EXERCISE BRIEF: Return verbatim the lines of the records starting at the line that contains "Given: Tap the cell with 8.2386" and ending with the final line of the records, omitting the pictures.

## Begin RECORDS SUPPLIED

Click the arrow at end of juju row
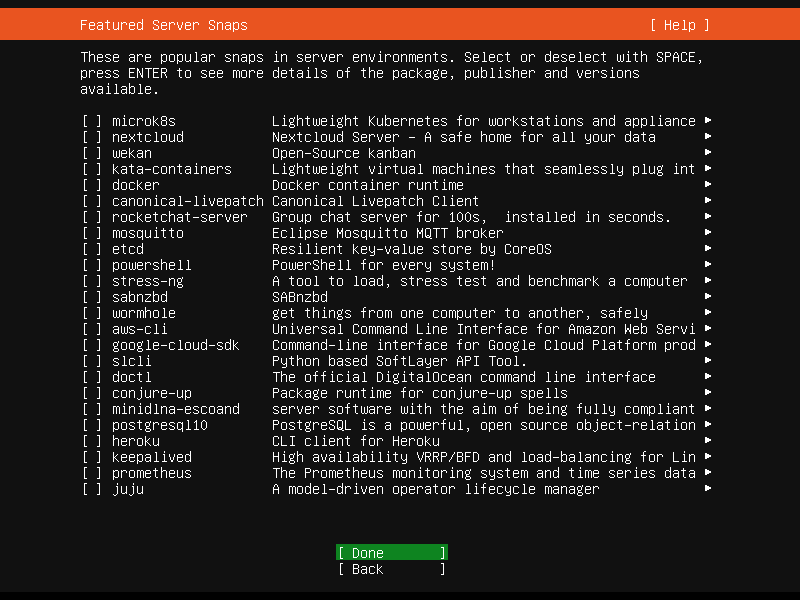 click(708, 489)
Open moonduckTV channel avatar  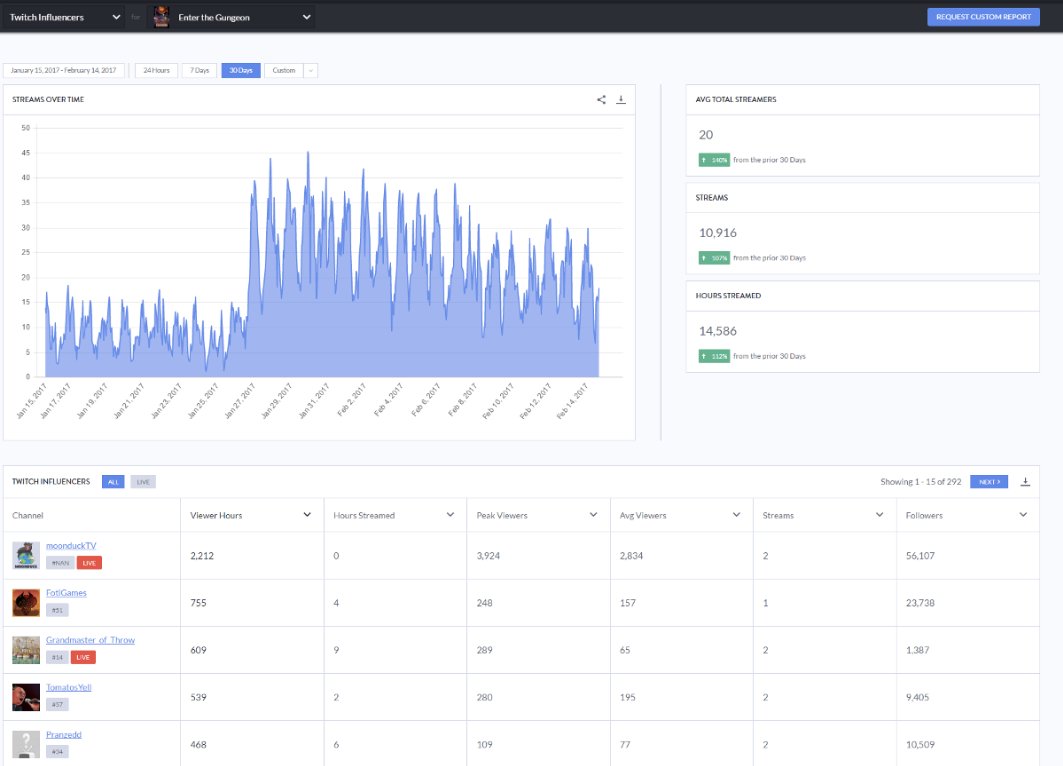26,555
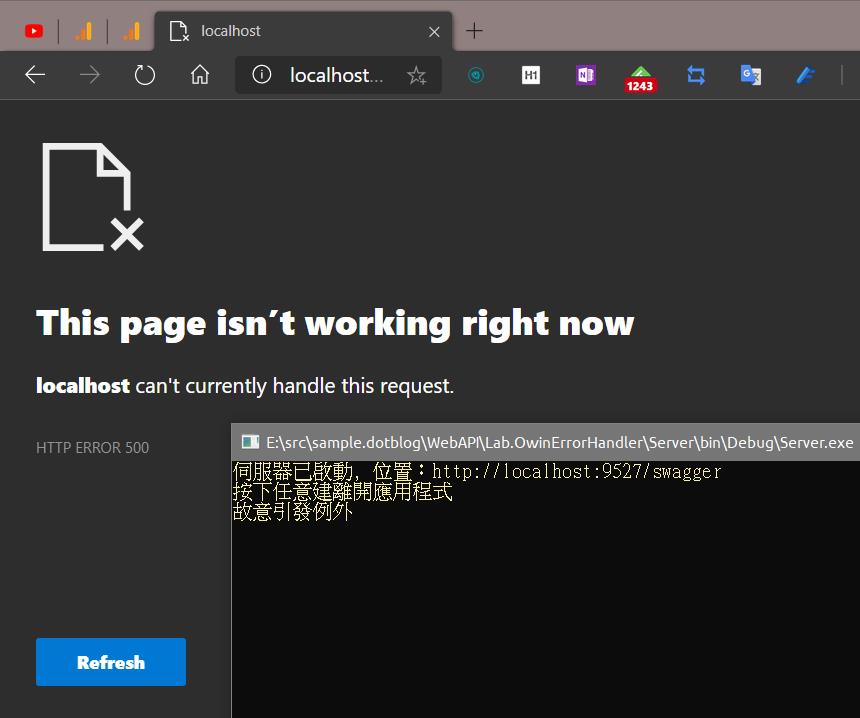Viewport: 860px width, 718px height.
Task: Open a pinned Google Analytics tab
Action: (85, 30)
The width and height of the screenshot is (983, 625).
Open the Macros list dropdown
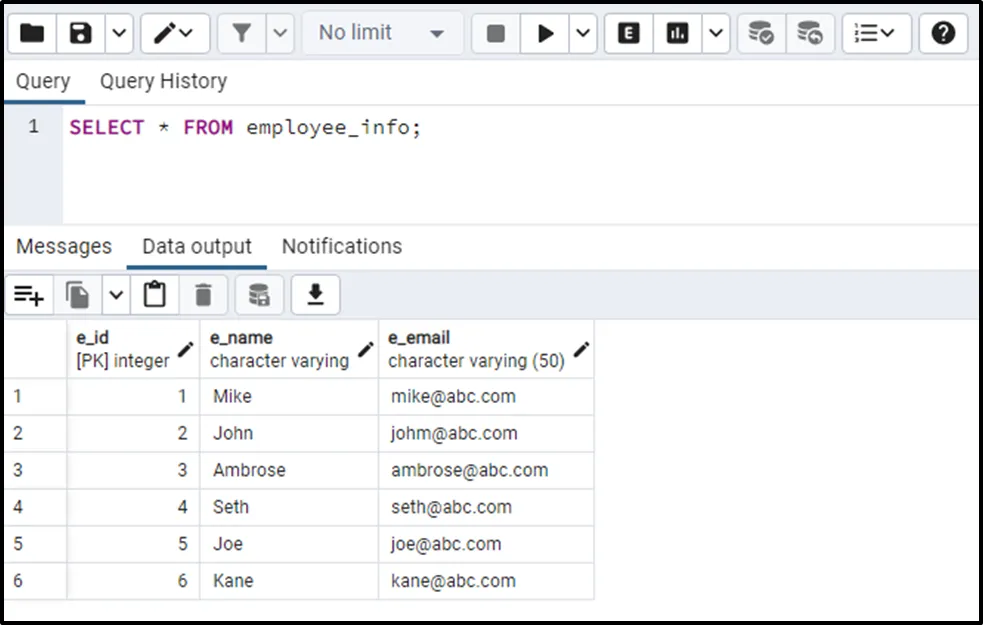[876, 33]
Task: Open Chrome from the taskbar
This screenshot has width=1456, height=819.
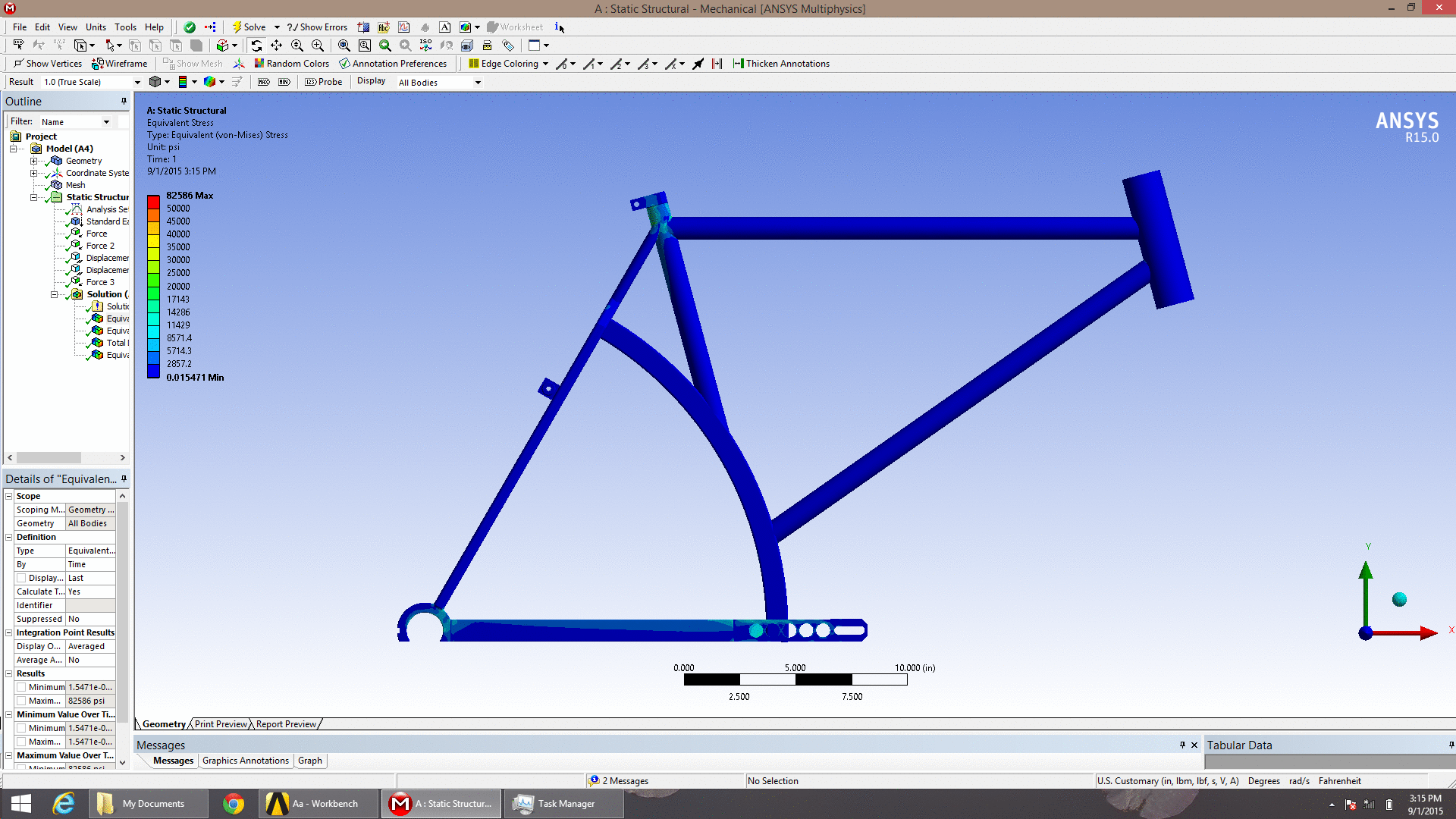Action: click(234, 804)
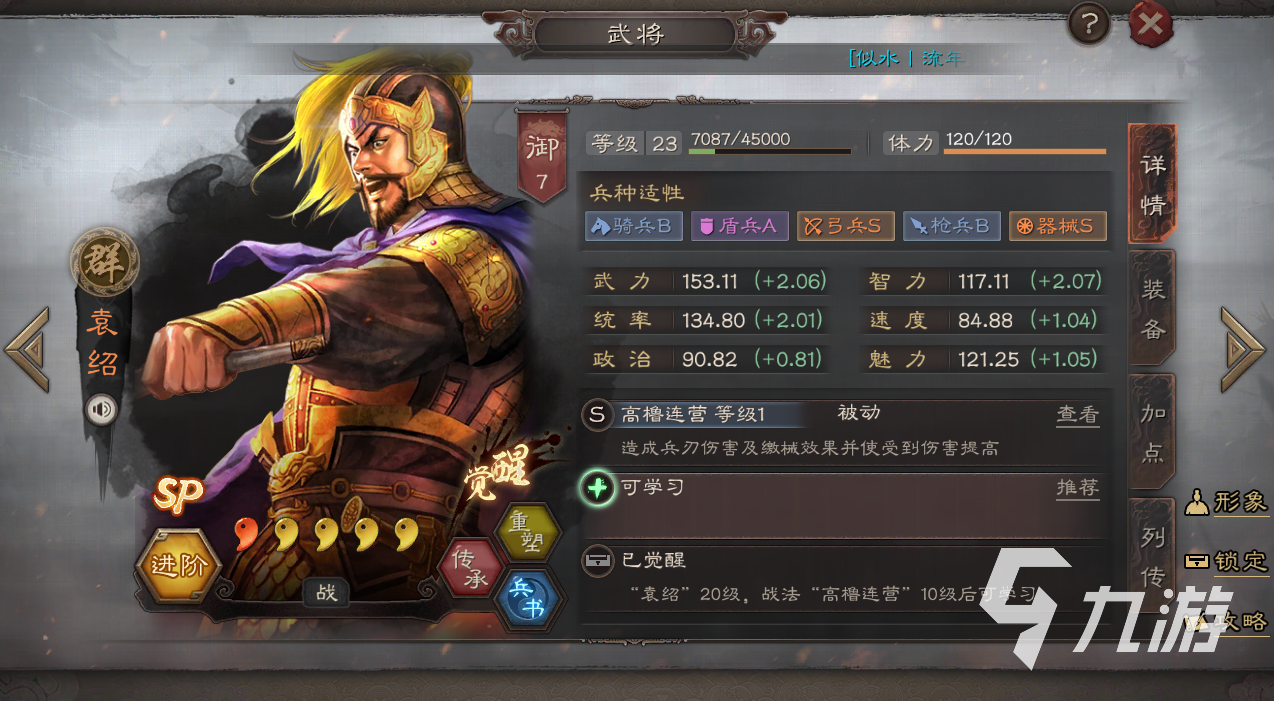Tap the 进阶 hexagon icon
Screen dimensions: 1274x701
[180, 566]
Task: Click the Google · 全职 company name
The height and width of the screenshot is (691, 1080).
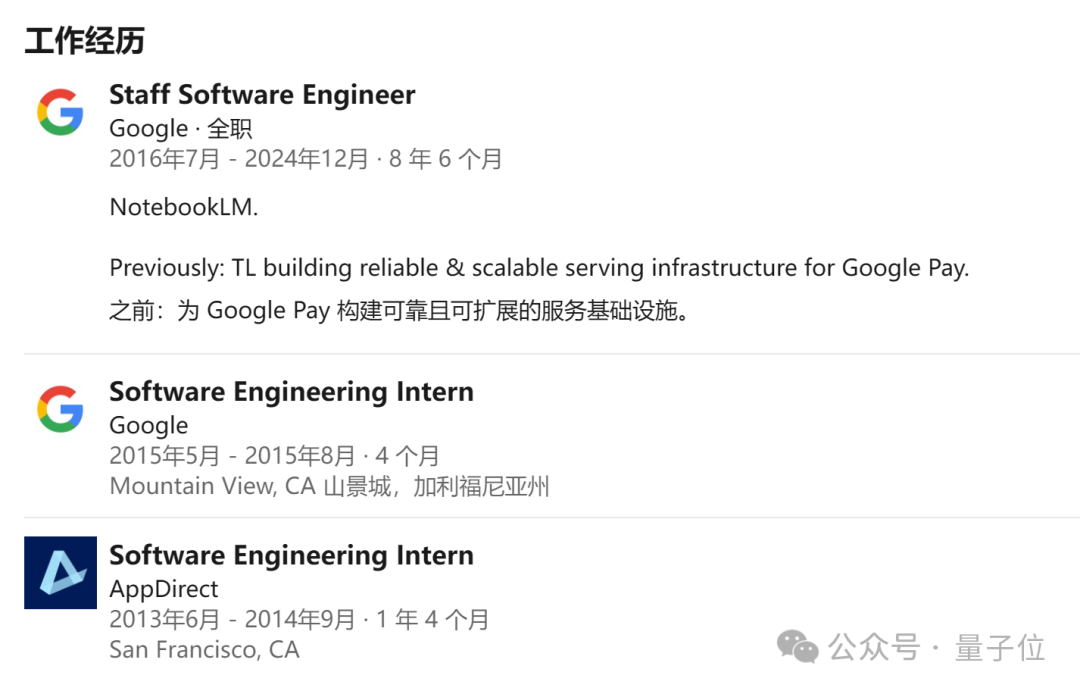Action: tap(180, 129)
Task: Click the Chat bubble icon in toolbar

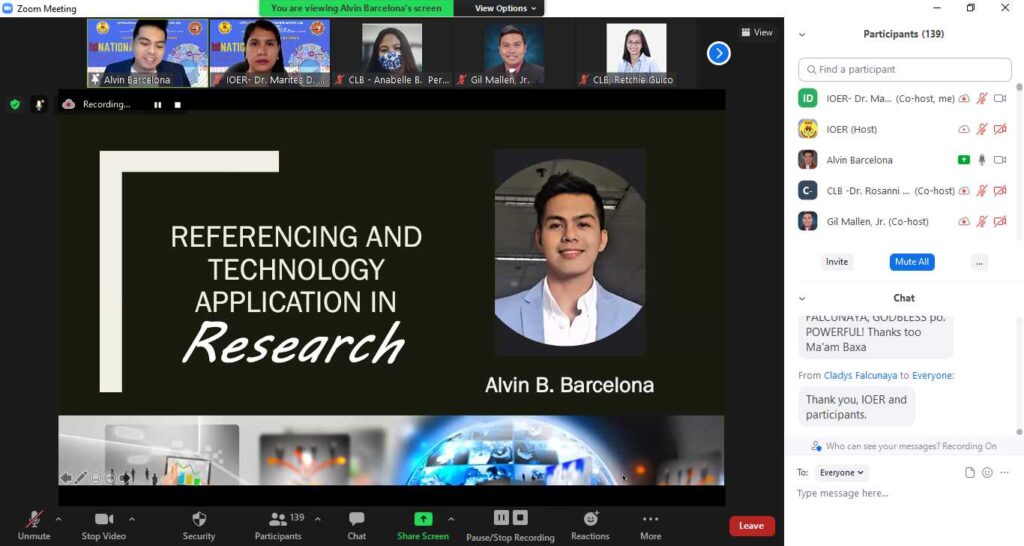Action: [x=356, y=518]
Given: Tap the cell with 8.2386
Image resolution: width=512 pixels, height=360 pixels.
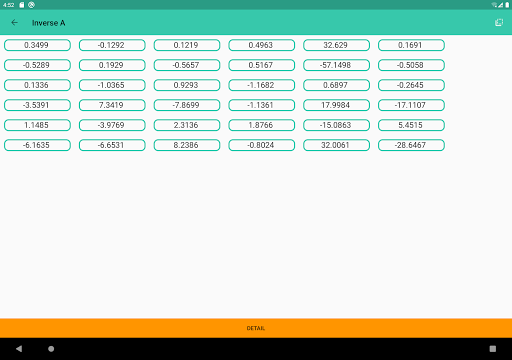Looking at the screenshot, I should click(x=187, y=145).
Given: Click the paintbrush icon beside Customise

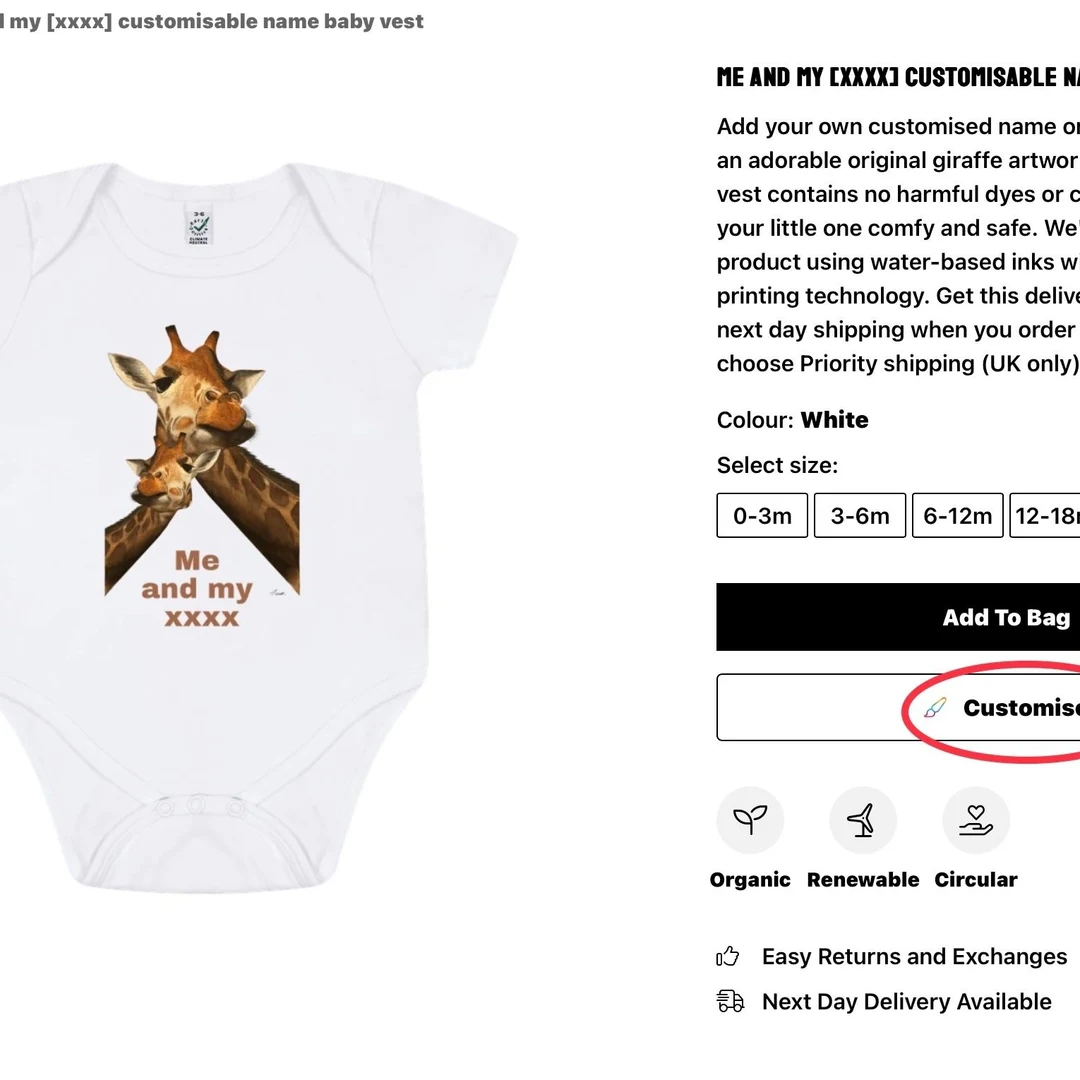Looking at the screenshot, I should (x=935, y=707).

## End RECORDS SUPPLIED

RESULT OF THE EXERCISE:
Given: Tap the cell with 8.2386
Image resolution: width=512 pixels, height=360 pixels.
Looking at the screenshot, I should click(x=187, y=145).
Given: Click the paintbrush icon beside Customise

Looking at the screenshot, I should (x=935, y=707).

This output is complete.